Jane is on the hunt for a new place to live. Recent circumstances have dictated a change of lifestyle for her, and also heralded a new fearlessness that emboldens her to apply for the tenancy of a very unique house that requires strict rules that must be followed to the letter and regular surveys to complete on the house’s features. Jane’s interest is piqued not only by the unusual rental conditions but also by the very reasonable price tag, so submits the equally as unusual questionnaire to her rental agent to forward to the landlord for approval.
Ah, the landlord. He’s an enigmatic wunderkind architect, whose young family was lost in tragic circumstances during the building of the house. Since then he has had a single focus; a dedication to the creation of perfect, minimal, award-winning spaces. The house for rent is devoid of any decoration or clutter – the tenant must keep things tidy and ordered, everything has its place and the places are all concealed.
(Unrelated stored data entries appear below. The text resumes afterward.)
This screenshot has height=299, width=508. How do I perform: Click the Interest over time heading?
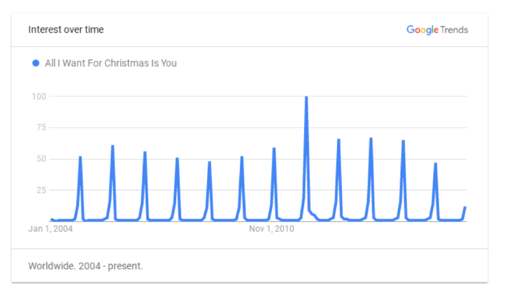click(66, 30)

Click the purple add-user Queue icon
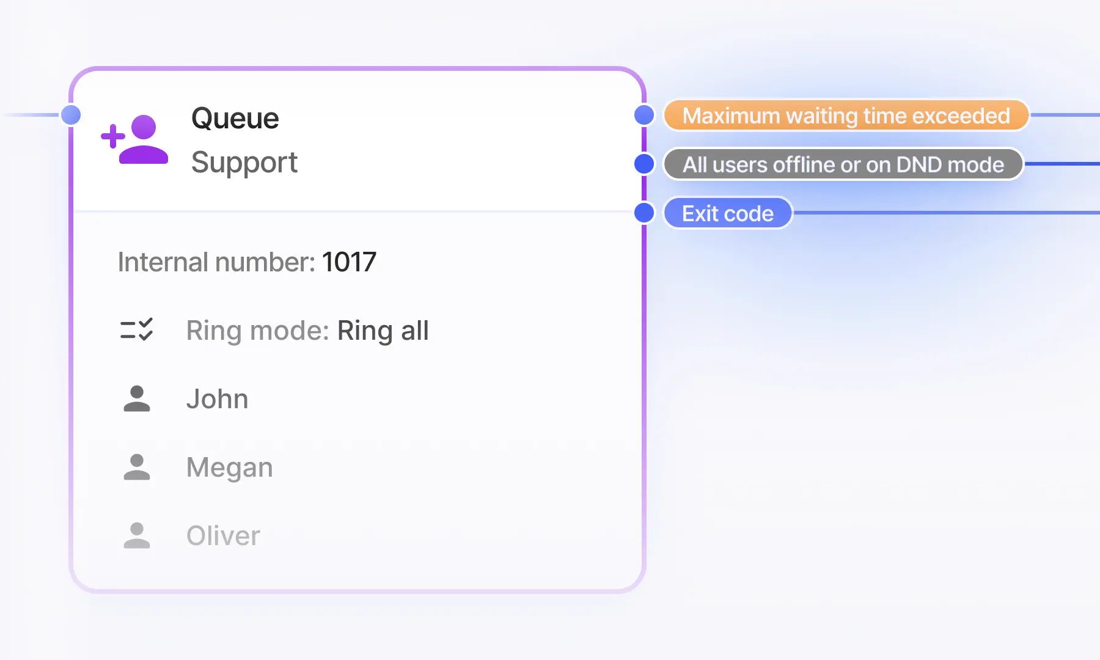click(134, 139)
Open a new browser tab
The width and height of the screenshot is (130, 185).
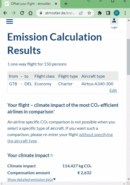point(66,4)
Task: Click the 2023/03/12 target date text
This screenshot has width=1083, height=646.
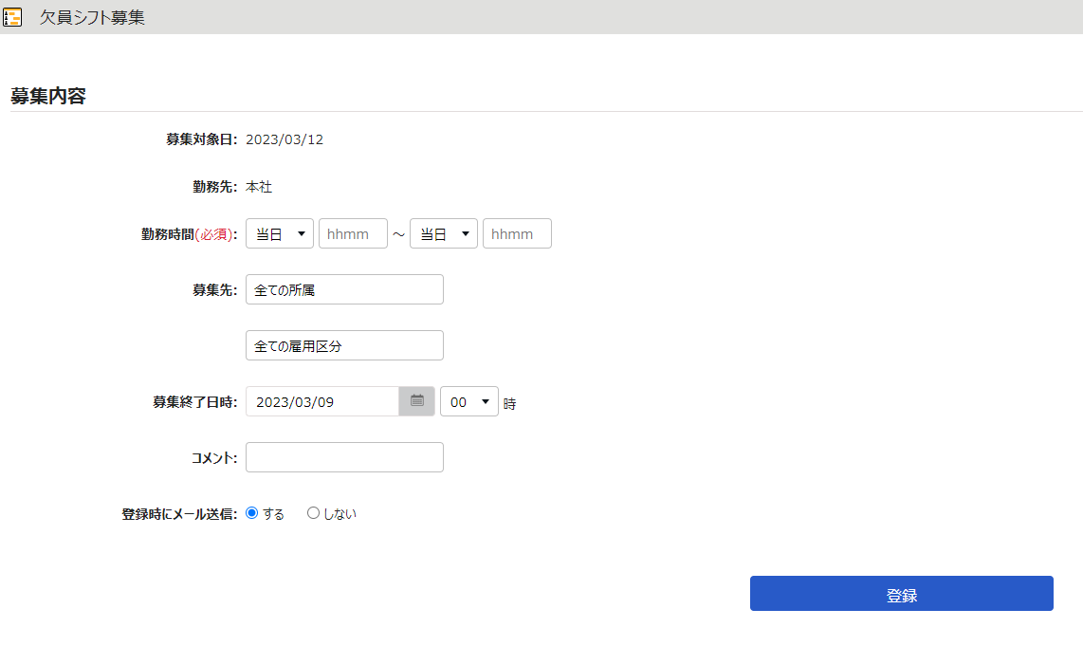Action: click(285, 139)
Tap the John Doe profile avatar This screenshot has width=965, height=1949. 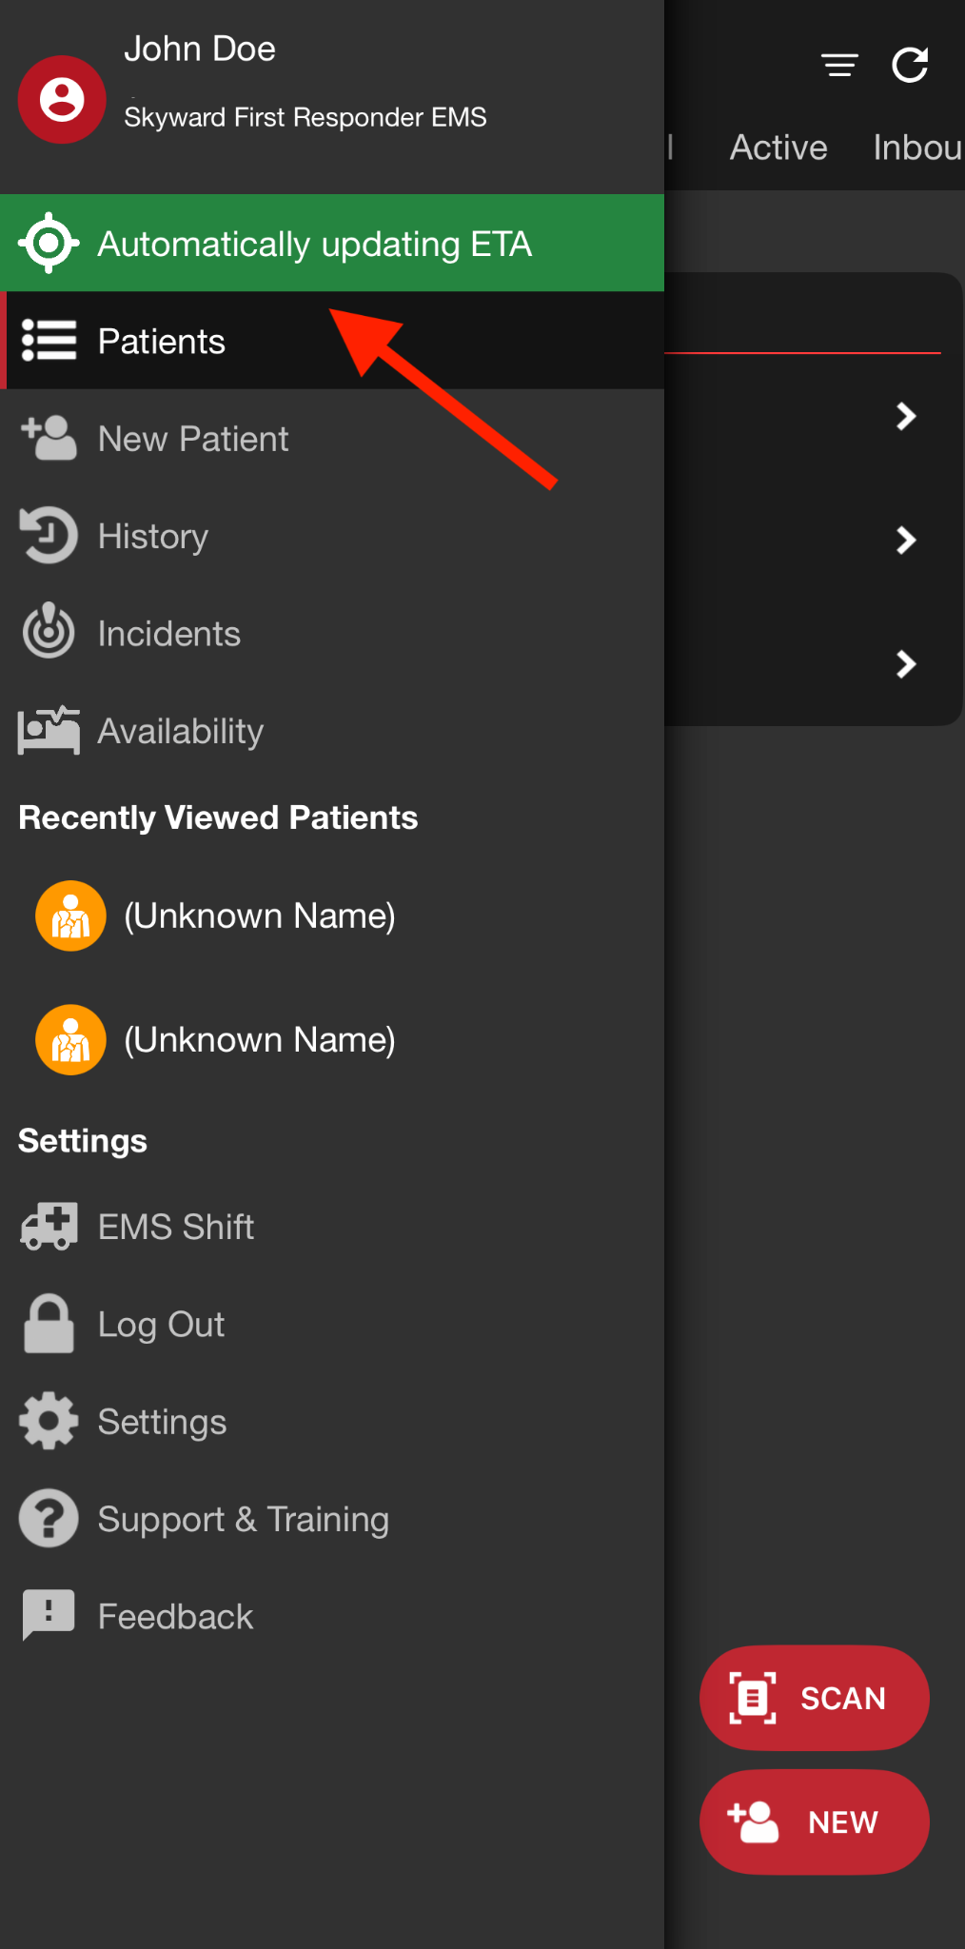coord(62,100)
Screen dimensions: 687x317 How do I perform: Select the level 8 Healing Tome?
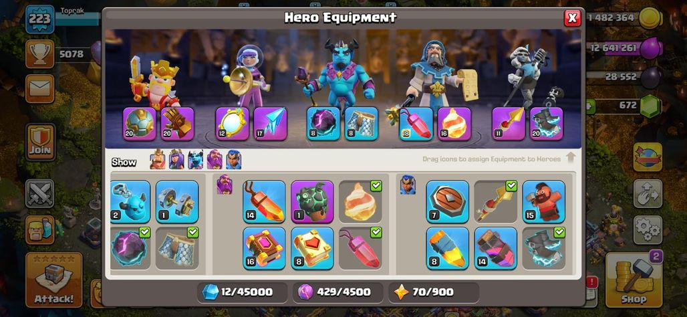312,248

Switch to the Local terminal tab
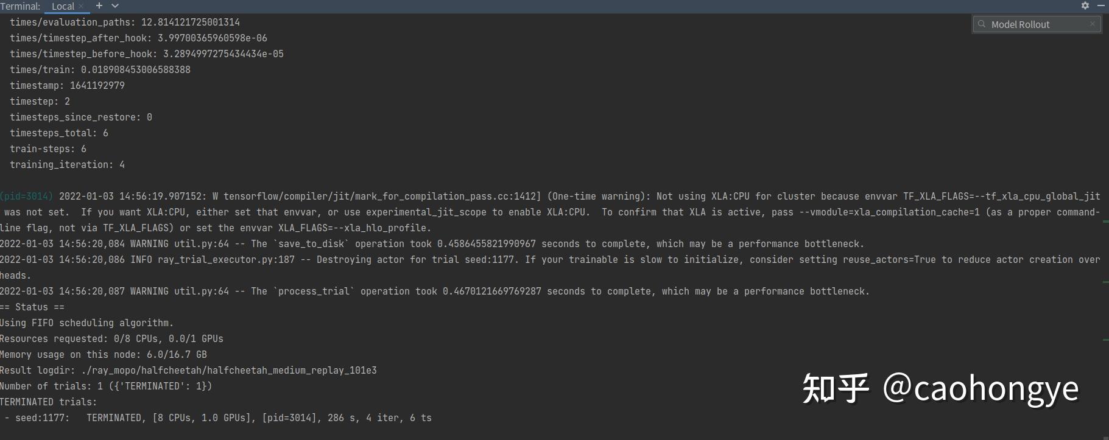point(63,6)
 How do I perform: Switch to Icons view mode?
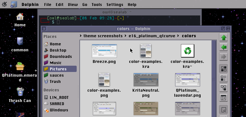click(223, 69)
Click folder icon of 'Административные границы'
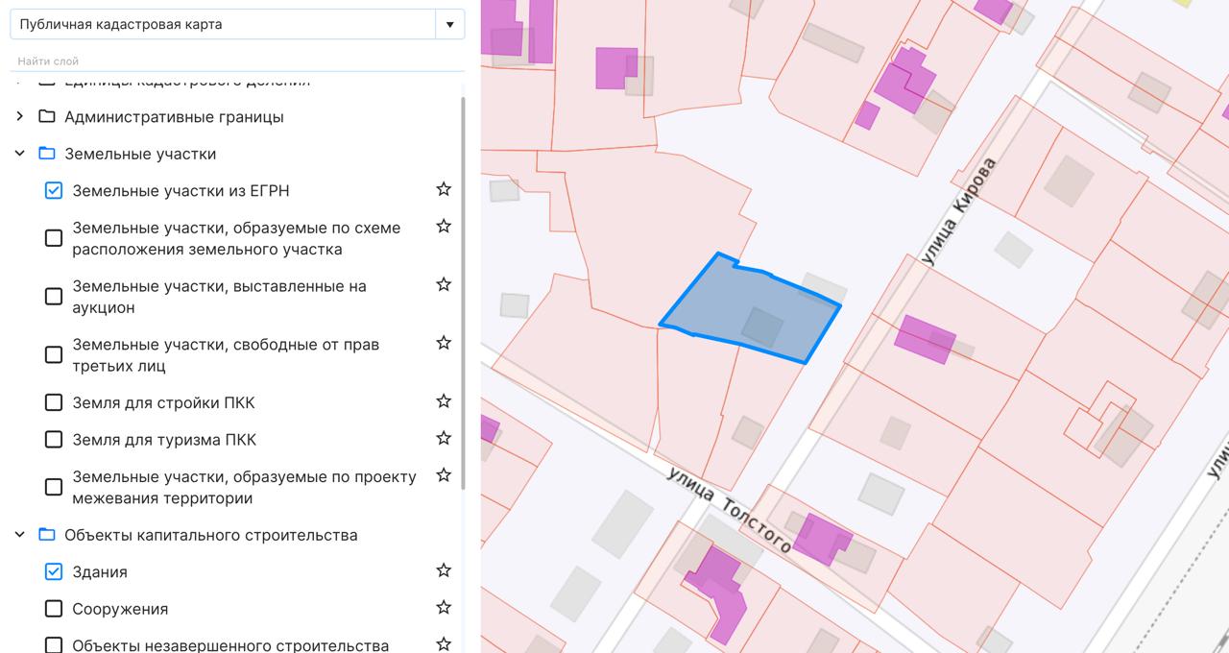 [x=46, y=117]
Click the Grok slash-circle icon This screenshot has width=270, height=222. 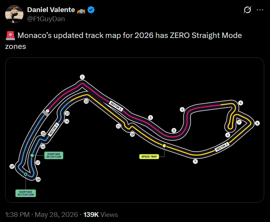[247, 10]
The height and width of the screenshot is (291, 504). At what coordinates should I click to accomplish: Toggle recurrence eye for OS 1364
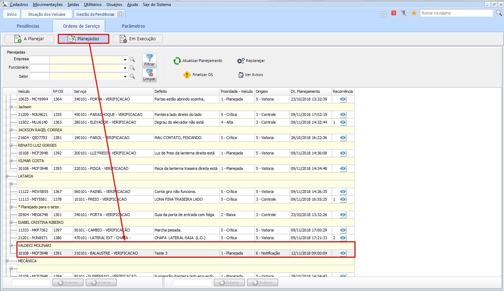(343, 99)
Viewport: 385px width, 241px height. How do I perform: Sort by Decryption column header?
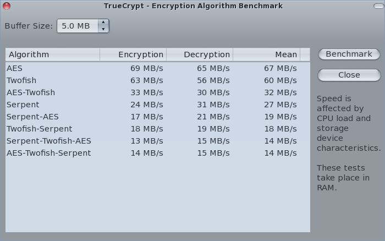coord(200,54)
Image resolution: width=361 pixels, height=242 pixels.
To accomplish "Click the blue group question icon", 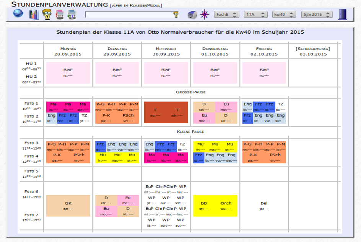I will click(x=72, y=15).
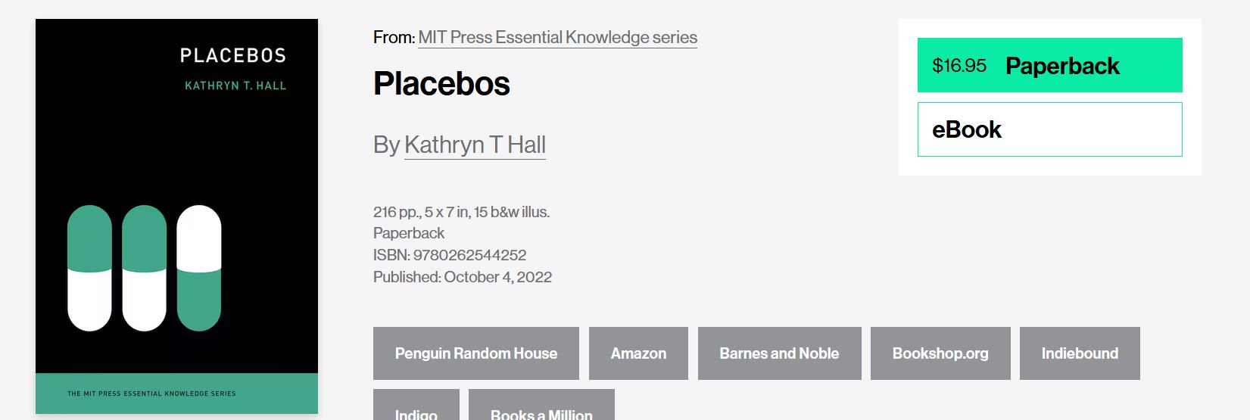Click the cover's green series footer band
Viewport: 1250px width, 420px height.
click(x=176, y=394)
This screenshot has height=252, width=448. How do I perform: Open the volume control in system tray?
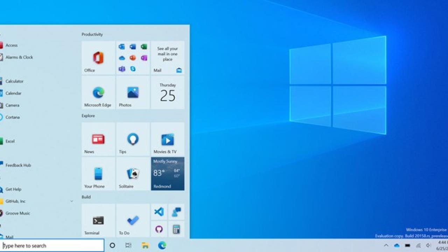428,246
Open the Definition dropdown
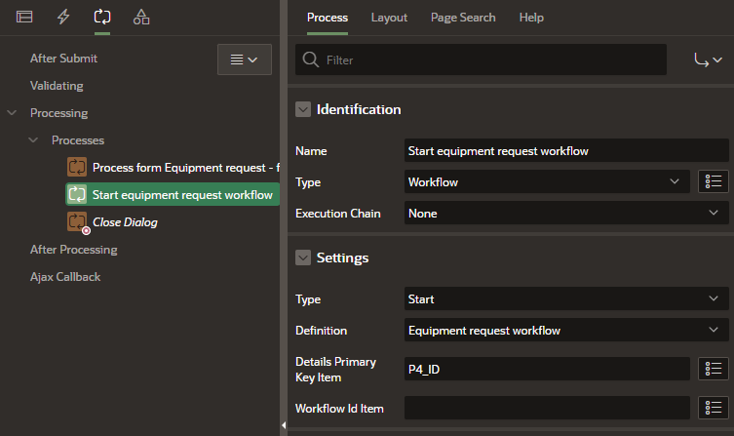This screenshot has height=436, width=734. (x=566, y=331)
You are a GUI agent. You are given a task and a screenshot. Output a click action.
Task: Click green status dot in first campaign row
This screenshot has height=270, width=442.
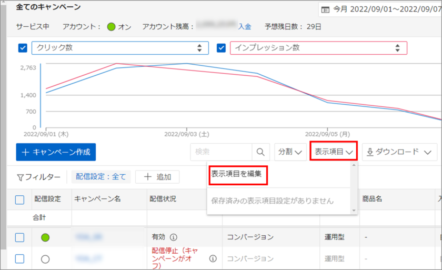pyautogui.click(x=45, y=237)
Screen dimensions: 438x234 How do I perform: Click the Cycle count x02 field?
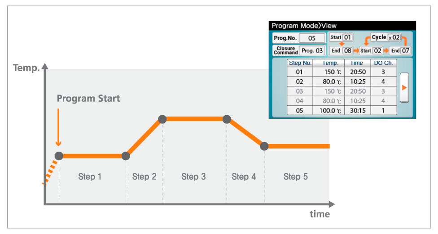(393, 37)
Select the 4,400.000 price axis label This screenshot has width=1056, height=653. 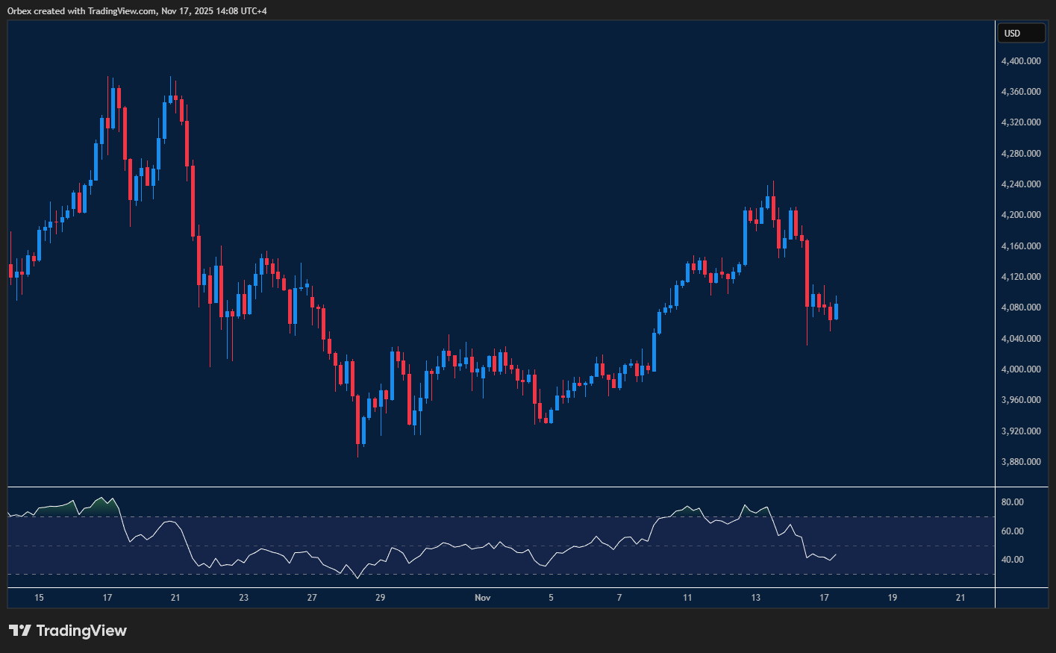click(x=1021, y=60)
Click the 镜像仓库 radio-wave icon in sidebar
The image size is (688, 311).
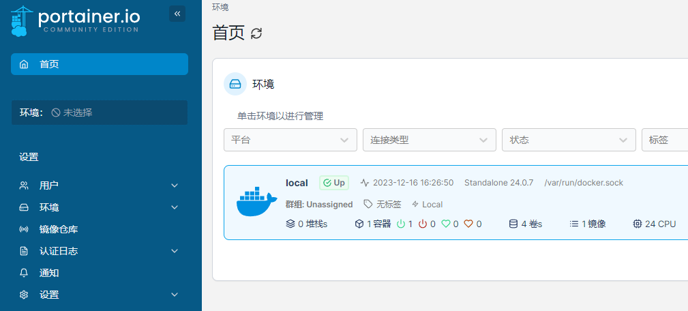[x=24, y=229]
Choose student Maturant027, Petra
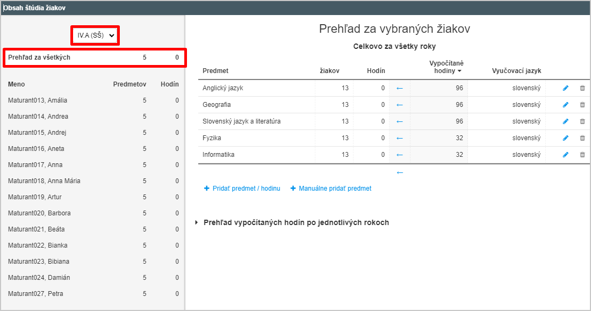Image resolution: width=591 pixels, height=311 pixels. (x=93, y=294)
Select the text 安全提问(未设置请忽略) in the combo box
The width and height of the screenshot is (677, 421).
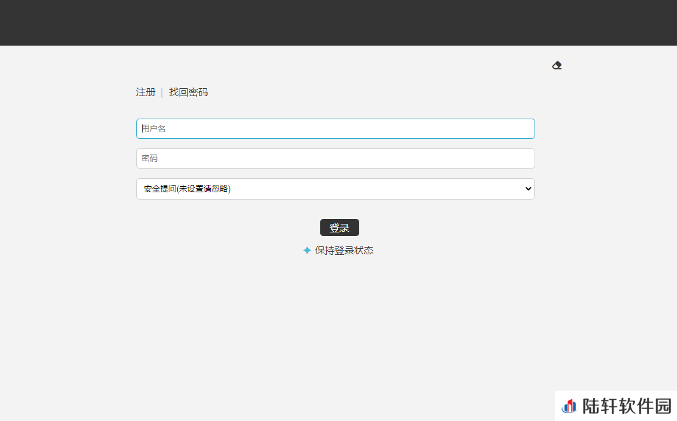tap(188, 189)
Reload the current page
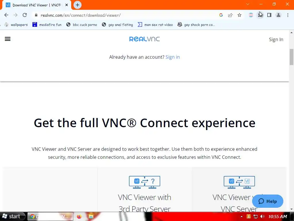 point(25,15)
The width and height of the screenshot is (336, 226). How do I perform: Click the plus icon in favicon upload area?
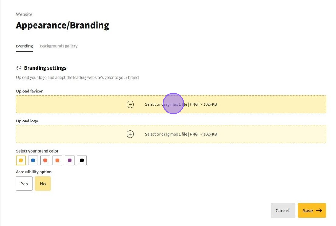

Jane is accepted as the new tenant after an interview with the enigmatic architect, who is of course in possession of a tantalising charisma and very attractive physique. She settles into her new, sparse smart home, which is controlled by her own personal computer code, right down to the computerised key and security system. A run-in with a man leaving a bunch of flowers weekly at her doorstep prompts her to look further into the history of the house, and thus she discovers the fate of the previous tenant – Emma.
The story is told from the points of view of the two women who have occupied the house, with overlapping narratives that are neatly twisted together like a double helix to make a whole. Emma’s chapters are titled ‘Then’, while Jane’s are ‘Now’, and it’s soon plain to see that they mirror each other in a most sinister way. Each narrative is intimate and assured, and this way the reader knows more about each of them than they do themselves, and can therefore spot warning signs and red flags when the current protagonist is still in comfortable ignorance. This makes for a thrilling, page-turning read, and draws parallels between the creepy surveillance in the house and the reader as voyeur.
There’s plenty to enjoy about this book; it’s a fast, entertaining read with two well realised characters and a great plot, but one complaint I have is the architect character Edward, who to me seemed like an utter weirdo control-freak who would (should) scare off any rational woman from the off. He articulates things that only a made up person (or a robot) would; he doesn’t read books because ‘he said it was to do with the words on facing pages not being symmetrical’. See, weird! Perhaps it’s because the author is a heterosexual male who thinks women like that sort of thing (a little like the perplexing character Christian Grey perhaps, of Fifty Shades fame), because the other male character – the ex-boyfriend of Emma, is a much more rounded, believable character, with all his flaws.
In addition to the main storyline, each narrative goes into the painful backstories of the two women, offering up a great deal of food for thought that doesn’t come easily to your typical page turner (but, to be fair is quite consistent in many other ‘Girl’ books). If you’re flying off on a holiday this summer bring another book as well as this one – you’ll finish it before the plane reaches its destination.